Human rights activists have sharply criticized that assistance, saying migrants being returned to Libya are at risk of facing beatings, abuse, rape and slavery.
Rescue workers from the Proactiva Open Arms Spanish NGO retrieve the bodies of an adult and a child amid the drifting remains of a destroyed migrant boat off the Libyan coast. (Photo | AP)
Rescue workers from the Proactiva Open Arms Spanish NGO retrieve the bodies of an adult and a child amid the drifting remains of a destroyed migrant boat off the Libyan coast. (Photo | AP)

MADRID: A migrant aid group has accused Libya's coast guard of abandoning three people in the Mediterranean Sea, including a woman and a toddler who died, after intercepting 160 Europe-bound migrants near the shores of the North African nation.

Proactiva Open Arms, a Spanish rescue group, said it found one woman alive Tuesday and another dead, along with the body of a toddler, amid the drifting remains of a destroyed migrant boat 80 nautical miles from the Libyan coast.

The organization posted images and videos of the wreckage and the dead bodies on social media, accusing both a merchant ship sailing in international waters and Libya's coast guard for failing to help the three migrants.

Libyan Coast Guard spokesman Ayoub Gassim said earlier that a boat carrying 158 passengers including 34 women and nine children had been stopped Monday off the coast of the western town of Khoms.  He said the migrants were given humanitarian and medical aid and were taken to a refugee camp in Khoms.

Libya has emerged as a major transit point to Europe for those fleeing poverty and civil war in Africa and the Middle East. Traffickers have exploited Libya's chaos following the 2011 uprising that toppled and killed longtime ruler Moammar Gaddafi.

Italy's new populist government has vowed to halt the influx of migrants across the Mediterranean and has given aid to Libyan authorities to do that. Human rights activists have sharply criticized that assistance, saying migrants being returned to Libya are at risk of facing beatings, abuse, rape and slavery.

The head of Proactiva Open Arms, Oscar Camps, on Tuesday blamed the Italian government's cooperation with Libyan authorities for the death of the woman and the toddler.

"This is the direct consequence of contracting armed militias to make the rest of Europe believe that Libya is a state, a government and a safe country," Camps said in a video posted on Twitter.

Camps said the two women and the toddler had refused to board the Libyan vessels with the rest of the intercepted migrants, and the three were abandoned in the sea after the Libyan coast guard destroyed the migrants' boat.

He also said their deaths were the result of not allowing aid groups like Proactiva to work in the Mediterranean. Some 1,443 people are dead or missing in the dangerous Mediterranean Sea route up to July 15 this year, according to the U.N. migration agency.

Both Italy and Malta have blocked aid groups from operating rescue boats, either by refusing them entry to their ports or by impounding their vessels and putting their crews under investigation.

Italy's hardline Interior Minister Matteo Salvini on Tuesday rejected any criticism of his country's stance on migration.

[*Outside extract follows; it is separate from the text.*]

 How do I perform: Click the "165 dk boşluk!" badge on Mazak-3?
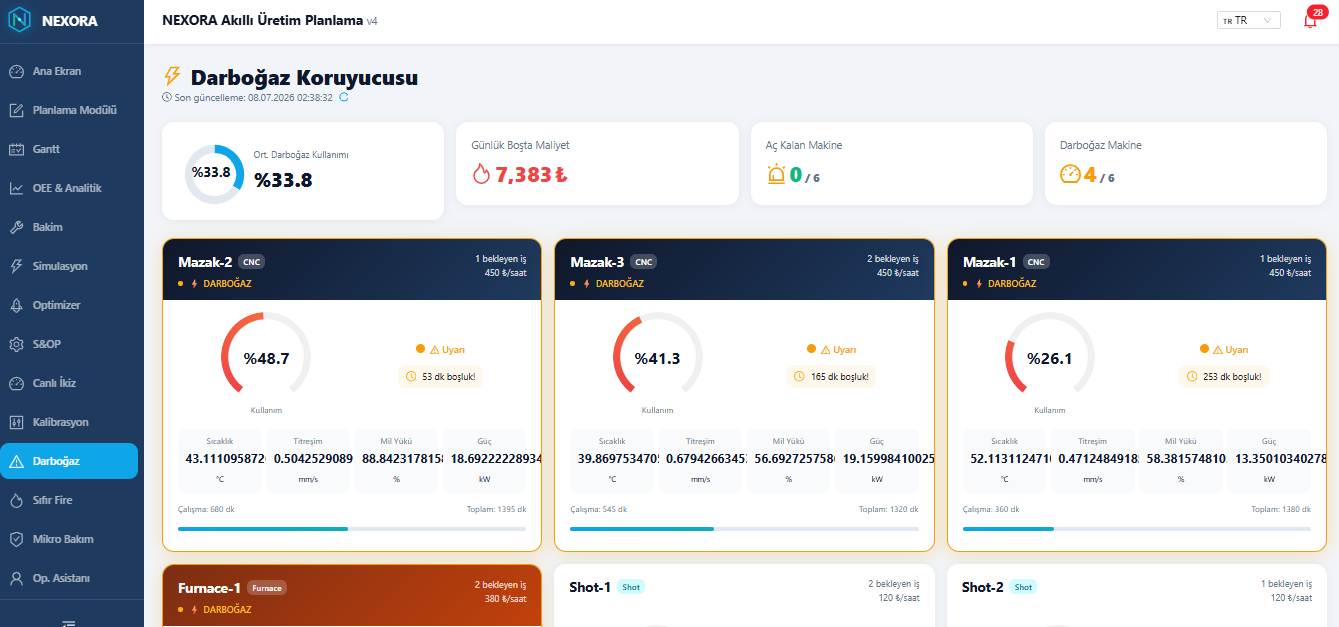point(832,377)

"Lies and insults from some foreign NGO confirm that we are right: Reducing the departures and disembarkations means reducing deaths and reducing the earnings of those who speculate on clandestine migration," Salvini said in a Facebook post.

The recent political turmoil in Europe over migration has come even as the overall number of migrants arriving has dropped more than half from last year.

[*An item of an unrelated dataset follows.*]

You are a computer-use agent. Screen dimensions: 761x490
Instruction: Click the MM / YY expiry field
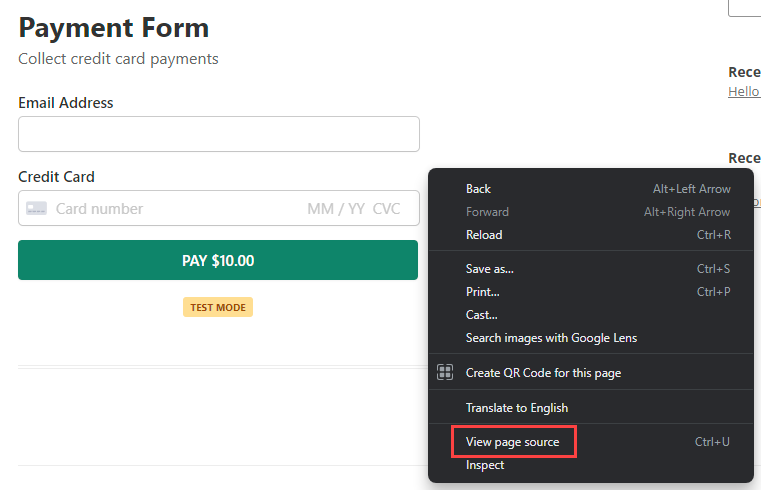pos(335,209)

The U.N. migration agency said the number of migrants and refugees reaching Spain by sea this year has overtaken those who have arrived in Italy.

The International Organization for Migration said Tuesday that Spain saw 18,016 migrants come in up to July 15, while 17,827 people landed in Italy during the same period.

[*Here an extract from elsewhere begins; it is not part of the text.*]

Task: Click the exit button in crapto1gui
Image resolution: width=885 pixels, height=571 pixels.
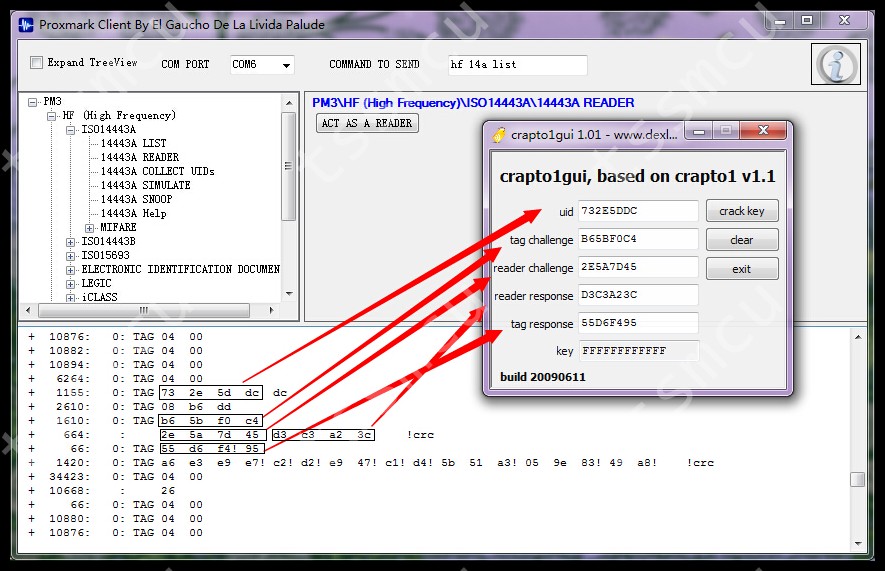Action: [741, 269]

Aid groups have reported a rise in the number of crossings to Spain and Greece compared to the previous year, while arrivals in Italy are down almost 80 percent from 2017.

The overall number of migrants and refugees entering Europe by sea this year totals 50,872, less than half the 109,746 who came in by mid-July last year. In 2016 during the same period, 241,859 migrants came to Europe.